Calvin Klein at New York Fashion Week. Photographs by Yannis Vlamos / indigital.tv
Alongside the traditional big hitter in Calvin Klein, some others caught my eye, but let’s start with dear old Calvin. I’ll always have a soft spot for the label. Those of us that were teens in the ‘90s will always be able to smell CK One at a thousand yards it’s so linked to the nostalgia of our teens, but here again, Calvin Klein have shown off what they do so well, playing with the classic, great tailoring mixed with a touch of the now in the tonal prints and checks lifting up of the suiting.

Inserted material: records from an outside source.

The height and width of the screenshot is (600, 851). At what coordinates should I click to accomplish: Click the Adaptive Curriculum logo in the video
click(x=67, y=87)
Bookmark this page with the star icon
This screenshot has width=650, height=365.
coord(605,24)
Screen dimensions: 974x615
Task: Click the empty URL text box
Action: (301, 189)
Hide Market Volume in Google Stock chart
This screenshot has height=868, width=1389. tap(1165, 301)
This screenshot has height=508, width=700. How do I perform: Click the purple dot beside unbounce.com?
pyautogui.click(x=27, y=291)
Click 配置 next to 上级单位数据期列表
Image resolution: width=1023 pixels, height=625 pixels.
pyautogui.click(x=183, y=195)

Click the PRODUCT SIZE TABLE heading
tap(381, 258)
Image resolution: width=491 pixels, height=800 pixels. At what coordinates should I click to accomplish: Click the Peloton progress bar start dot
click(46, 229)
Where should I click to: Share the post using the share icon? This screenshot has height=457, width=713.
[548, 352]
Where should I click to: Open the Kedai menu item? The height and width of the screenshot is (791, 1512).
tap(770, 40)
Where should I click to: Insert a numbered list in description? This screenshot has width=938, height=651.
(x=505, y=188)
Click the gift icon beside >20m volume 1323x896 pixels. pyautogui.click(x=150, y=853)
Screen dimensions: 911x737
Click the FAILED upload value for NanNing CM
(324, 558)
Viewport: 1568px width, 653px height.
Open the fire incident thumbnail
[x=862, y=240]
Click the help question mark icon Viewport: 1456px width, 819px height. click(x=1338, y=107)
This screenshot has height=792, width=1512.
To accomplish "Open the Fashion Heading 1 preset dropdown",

Kith have gone huge on layering and are in the vanguard of ‘edgy’ that’s beginning to creep into the usually wildly commercial feel of the New York week. They’ll keep you warm while you look cool. I can’t resist a chunky knit; it’s why I love a good charity shop. Kith manage to lift the soft and gentle misshapen look of the usual fisherman style jumper and add a chic edge with a more fitted balance as the foundation of the layering.
Matthew Adams Dolan at New York Fashion Week. Photographs by Edward James / Indigital.tv.
Matthew Adams Dolan has gone a touch Slenderman in the sleeves with his collection, but again the knits are superb and the deconstruction of traditional shirting, while not practical, adds an off-set dynamic that enhances intrigue and interest – is it cut like that or just not tucked in? You decide. There are also a few baggier-legged trousers dotted in the collection picking up on a fave vintage theme of mine: the 1950s wide leg. More of that please.
Rag & Bone have gone a mix of street toughs and grace. It’s a soft fabric-ed coated set of back-room-of-a-bar vibe mixed with lazy Sundays at the club in others. Again, the softer greys are here, pushing the return of blues for the most ubiquitous trend this season, but I can’t complain, as it’s a pantone I really like.
Trina Turk at New York Fashion Week. Images courtesy of Trina Turk.
Trina Turk also picks up on the soft check greys including it in her shorts and shirt looks that have an almost playsuit feel. I’m all for this. I think even my gradually more settled Ruben-esque frame is going to carry it off. They are set off against the more spring like block pastels and florals, which as I’ve told people more times than I care to remember, is a look more men should embrace. I will die on this hill, and what a hill it will be; covered in light greens, blues and yellows surrounded by flowers. Come join me.